9. Concluding Remarks

The studies summarized so far currently attribute to circulating progenitors for multiple cell lineages important roles in the pathogenesis of diabetic complications. Progenitor cells typically originate from the BM and intrinsic BM alterations in DM begin to be characterized. Thus, the emerging scenario put the BM in the centre of a new pathophysiological model of diabetic complications, as a link between distant and disparate target organs (Figure 1).

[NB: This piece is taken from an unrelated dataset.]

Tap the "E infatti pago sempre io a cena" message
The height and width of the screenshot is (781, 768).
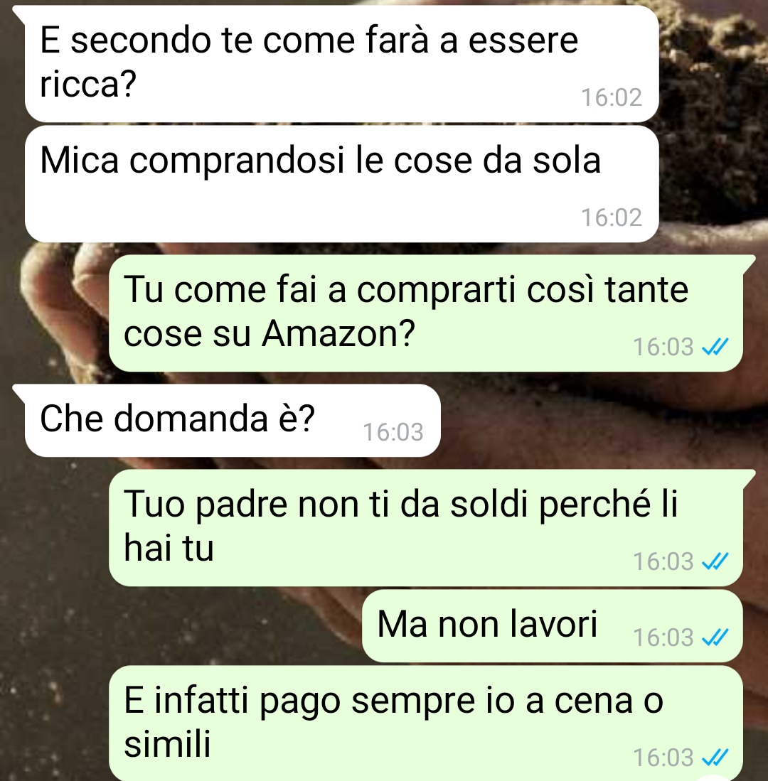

Importantly, stem cell failure is typically associated with aging and it is worth to note that, owing to the burden of complications, DM is considered a disease of accelerated aging [81].

At least some of the progenitor cell dysfunction found in DM are reversible [8284]. For instance, glucose control with insulin therapy has been shown to increase EPCs [85] while normalization of glucose metabolism by islet transplantation in type 1 diabetes reversed EPC defects [86]. In addition, inhibition of DPP-4 with sitagliptin increased EPCs in 4 weeks in type 2 diabetic patients, possibly through an effect on SDF-1alpha [87]. Finally, the discovery of progenitor cell reduction in diabetes represents the rationale for devising cell-based therapeutic strategies [88], which show promising results for both coronary and peripheral vascular disease [89, 90].

Despite these data, several aspects of progenitor cells biology in DM still need to be extensively investigated. Among all, the monocyte plasticity and its deranged polarization [91], which is thought to account for unbalanced EPC, SMP, MCC and PI-BMDC generation, deserve a special attention.